I realised how bad this would be when I got to your example. It sounded good for memorisation until then. I taught my Dad FRUR'U'F' and FURU'R'F' like Fra-Rough and Für-Urf. It really helped him. So this sounded good, but that's a ridiculous amount of syllables for a T-perm.


----------



## CubicNL (Dec 3, 2011)

The only useful thing that could be added to notation is grip indication, though I think even that wouldn't work quite well.
I just don't really see what makes this better than the standard notation.


----------



## chrissyD (Dec 3, 2011)

Ever heard of KISS?

Keep It Simple Stupid

This is far too complicated. I mean CeSeCaSaCaFeCemSaCaSaCeSeCaFa as a T perm? Looks like something a French person would say.

The current notation is simple, easy to follow and makes sense. This however is none of those.



Owen said:


> The current notation is NO FUN.



Since when was notation meant to be fun? It's not designed to entertain you...


----------



## Owen (Dec 3, 2011)

This notation is very simple. Two letters for a move, all strung together.

No spaces, to apostrophies, no confusing formatting.


----------



## chrissyD (Dec 3, 2011)

How about...

We have notation where there is only one letter for a move and that letter corresponds to a certain face.

For example F will be front face, R will be Right face, L will be Left face. There will also be a space between each letter to make it easy to read and an apostrophe after some letters to distinguish which direction to turn the face.

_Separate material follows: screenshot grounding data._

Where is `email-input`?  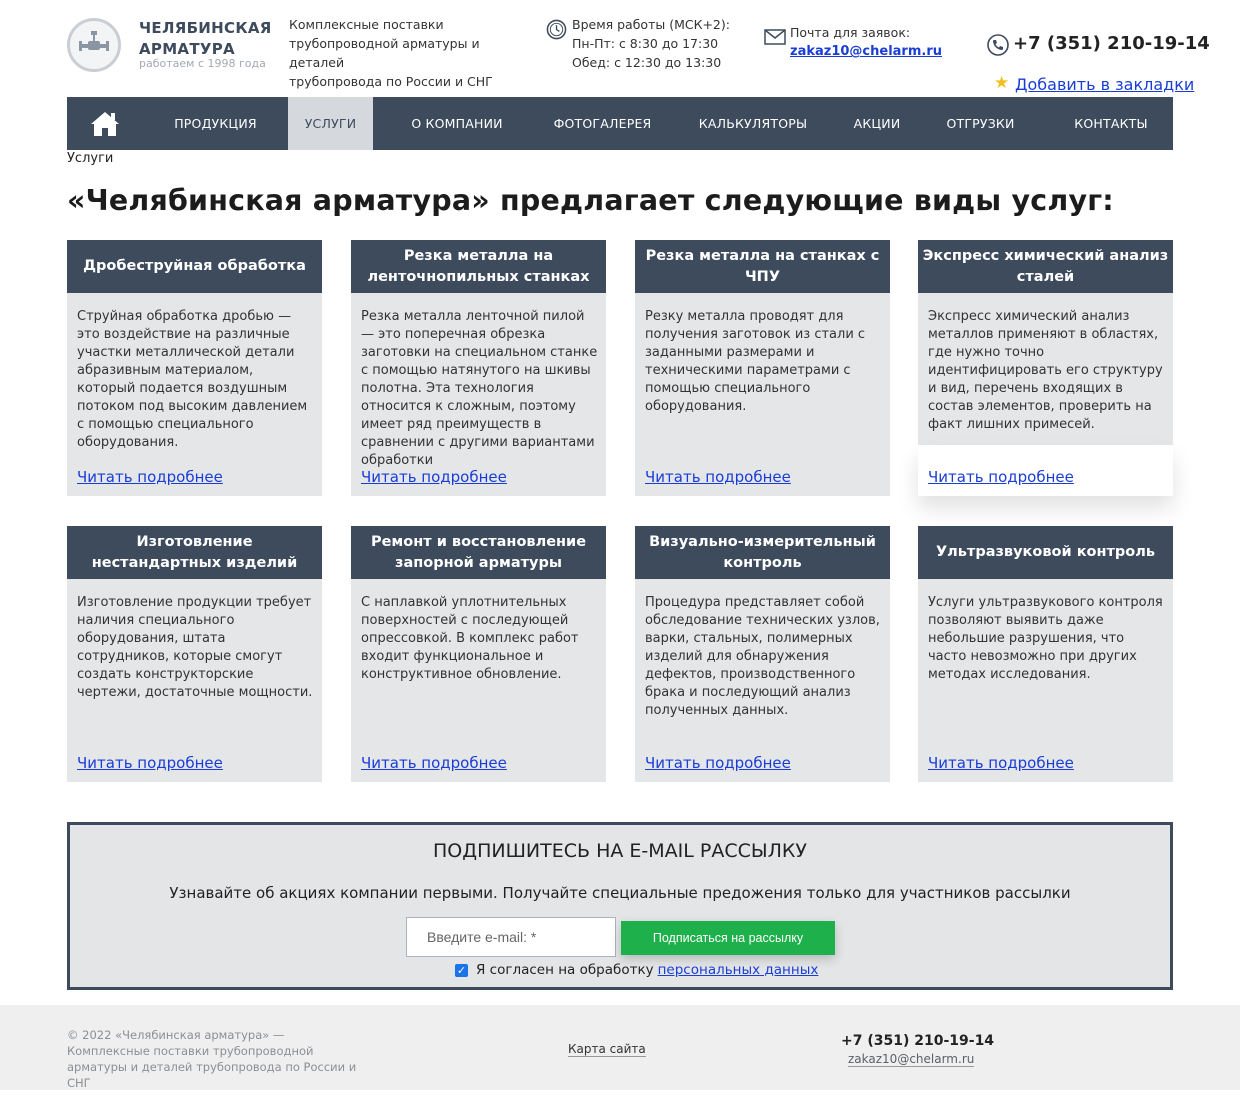
email-input is located at coordinates (511, 937).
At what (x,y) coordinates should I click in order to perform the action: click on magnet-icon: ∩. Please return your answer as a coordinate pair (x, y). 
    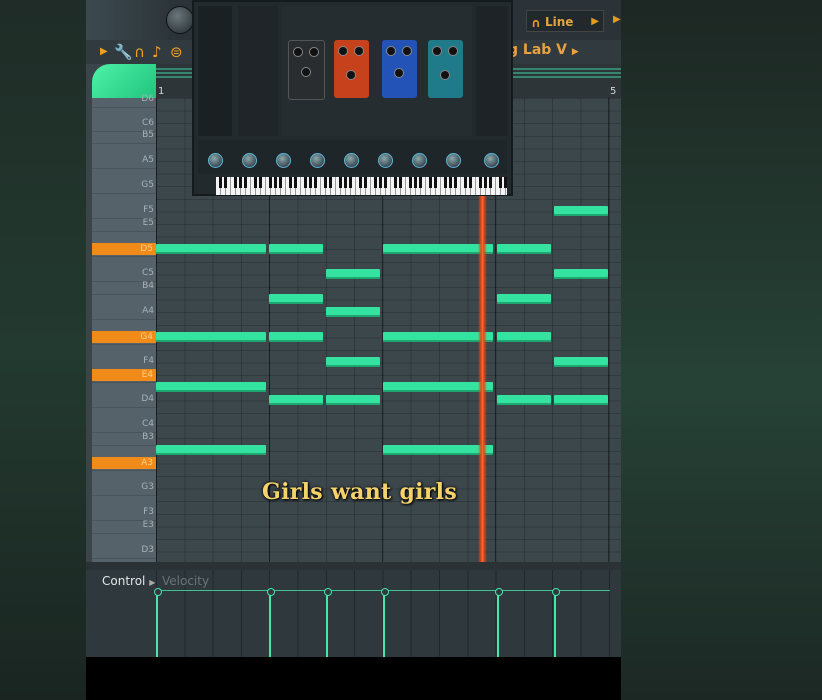
    Looking at the image, I should click on (140, 52).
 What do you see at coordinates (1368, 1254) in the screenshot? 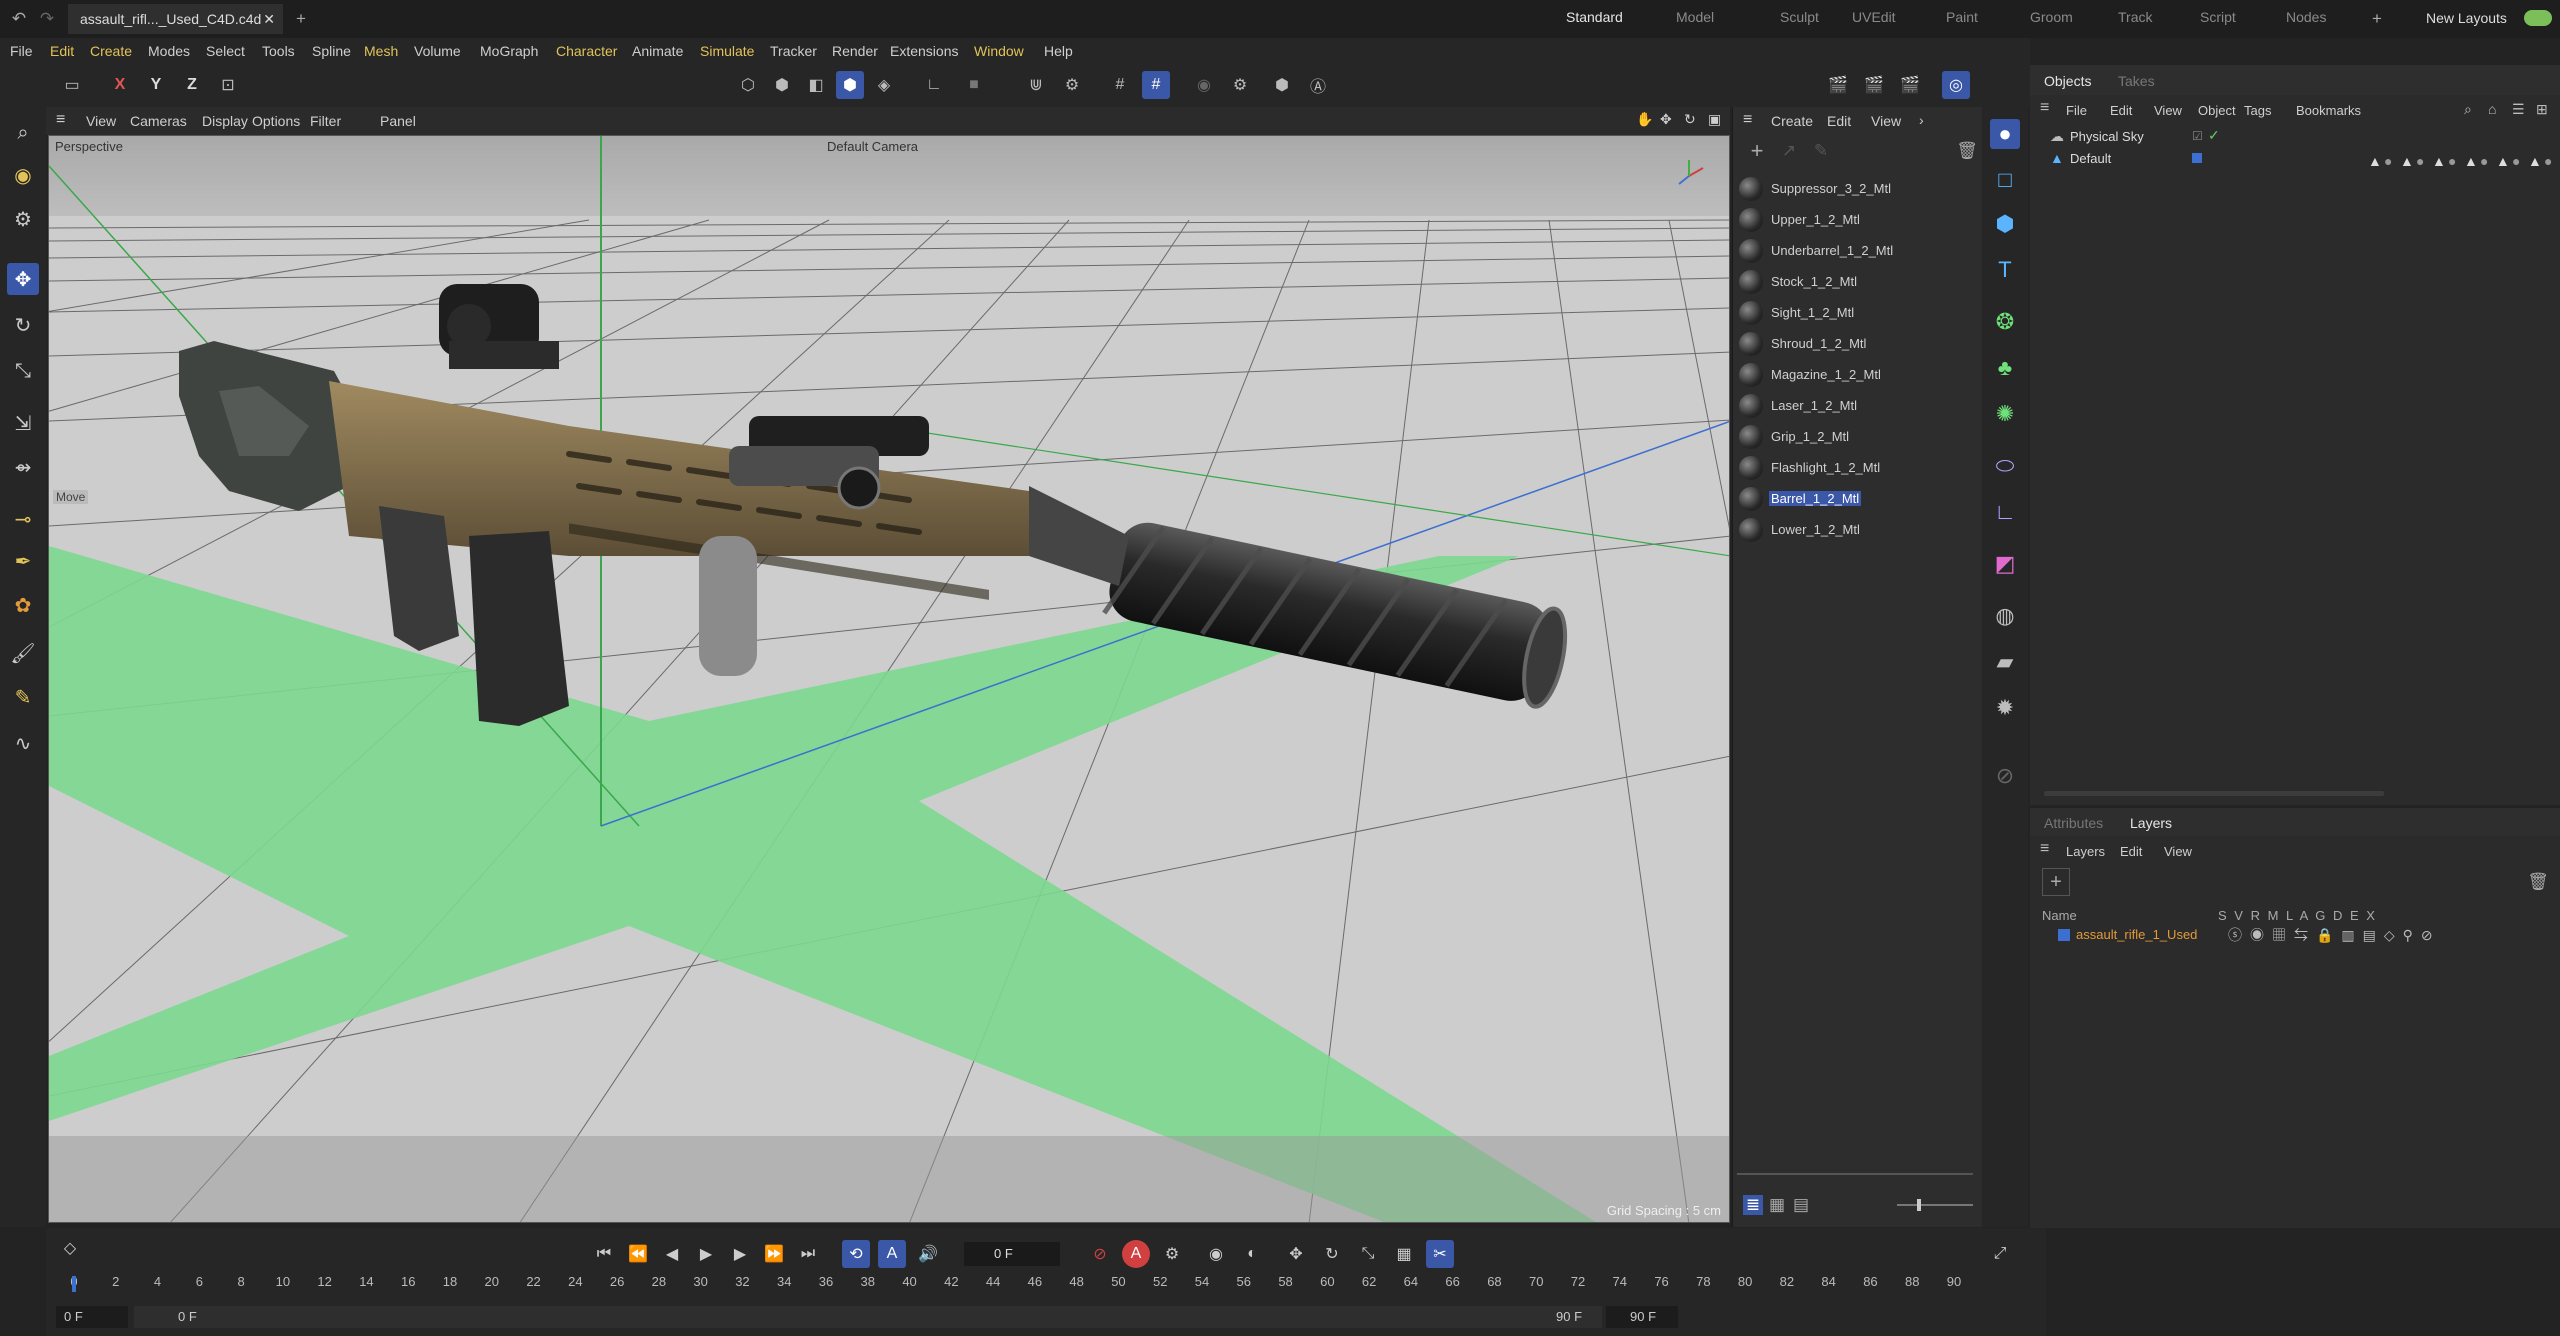
I see `scale-key-icon: ⤡` at bounding box center [1368, 1254].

If only such simple notation existed...


----------



## qqwref (Dec 3, 2011)

Owen said:


> No spaces, to apostrophies, no confusing formatting.


RUR-U-R-FR2U-R-U-RUR-F-


----------



## zmikecuber (Dec 3, 2011)

I think its just too much to memorize, and "Ce" being R. I mean R is self explanatory. R for right.

Something like Ra would even be simpler and more self explanatory... idk, I just dont really see a need for this, although its an interesting idea.

Make the sounds for the moves relate more to the move which they represent.


----------